Her team seemed nearly unscathed as they passed quickly through McGrath. In fact they really didn’t want to stop at all. They pulled hard as Zirkle put her full weight on the sled brake. They let her stay only long enough to sign out of the check point.
Sonny Lindner arrived first in McGrath, chased by a bright red helicopter. He says the trail was smooth and soft compared to what teams battled earlier in the day.
“I like this trail better than yesterday’s,” Lindner said.
That’s because there is actually snow on the trail into McGrath. Lindner says it’s purely luck that kept his sled together and his body intact.
“Most of that trail, there was no control, you just had to try and hang on and not hit anything big,” he said.
But Lindner says communication with his team did break down a little bit.
“Every time you say ‘easy,’ usually in fall training you do it in fall training to mean ‘slow down,’ but there ‘easy’ meant ‘hey the sled’s going to hit you at 80 miles an hour now, so you better get out of the way, so now they’ll hear it and want to take off,” Lindner said.
He says it will be another day or two before he knows what kind of effect a rough trail had on his team.
“We’ve got to look them over and see after running them over that stuff in the gorge and everything. I’m sure some soreness is going to show up….right there,” Lindner said.
He points to his own right knee and laughs. He admits his dogs are far more resilient than his 64-year-old body.
Even if they did make it past Nikolai, there are other mushers showing plenty of signs of wear and tear. Hans Gatt came into McGrath looking tired. He stayed only long enough to drop his snow hook and run down the street for a drop bag. Despite the jog, he’s in pain. He hit his head somewhere along the trail and is now taking ibuprofen for a sore neck.
“It’s just stopping 16 dogs with my head, you know didn’t help,” Gatt said.
Aaron Burmeister also winced as he dropped his hook and tried to pound it into the snow with his foot. He couldn’t hold his barking, jumping dogs by himself.

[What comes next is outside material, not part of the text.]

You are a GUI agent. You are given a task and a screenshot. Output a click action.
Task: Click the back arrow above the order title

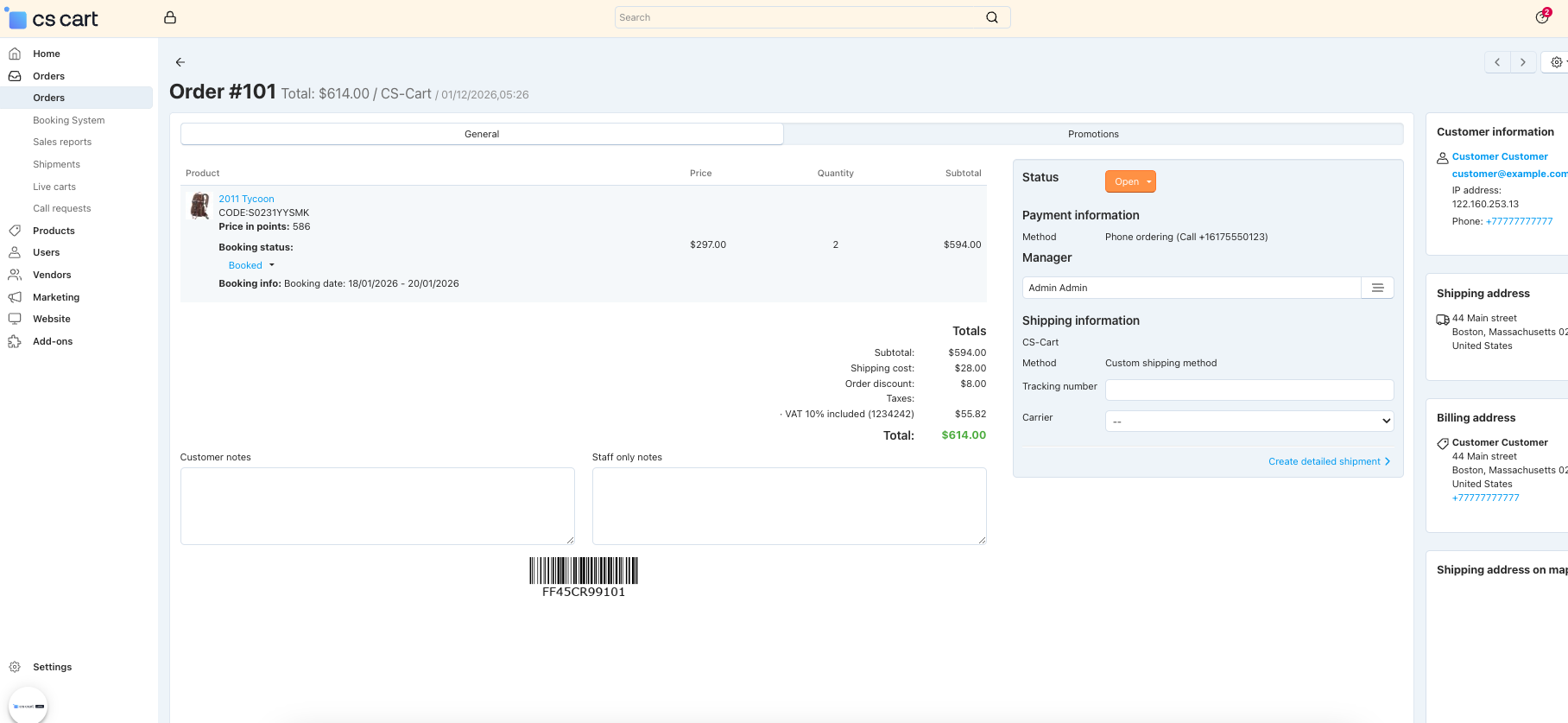pos(180,62)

He reportedly has a torn ACL, so he can’t put his full weight on the brake. He didn’t say much as he blew through McGrath.
Schwing: “Are you feeling alright Aaron?”
Burmeister: “Oh, I’ll be alright.”
Burmeister took a few minutes to limp down his line of barking, jumping dogs and look them over before he eased himself back on the runners, grit his teeth and dropped down onto the Kuskokwim River.
Mushers are required to take a 24-hour rest somewhere along the trail before they get off the Yukon River in Kaltag. Many stop in Takotna, but a few might lay over early in McGrath depending on the state of their bodies and their equipment. Still others may opt to stop in smaller, quieter checkpoints like Ophir and Cripple.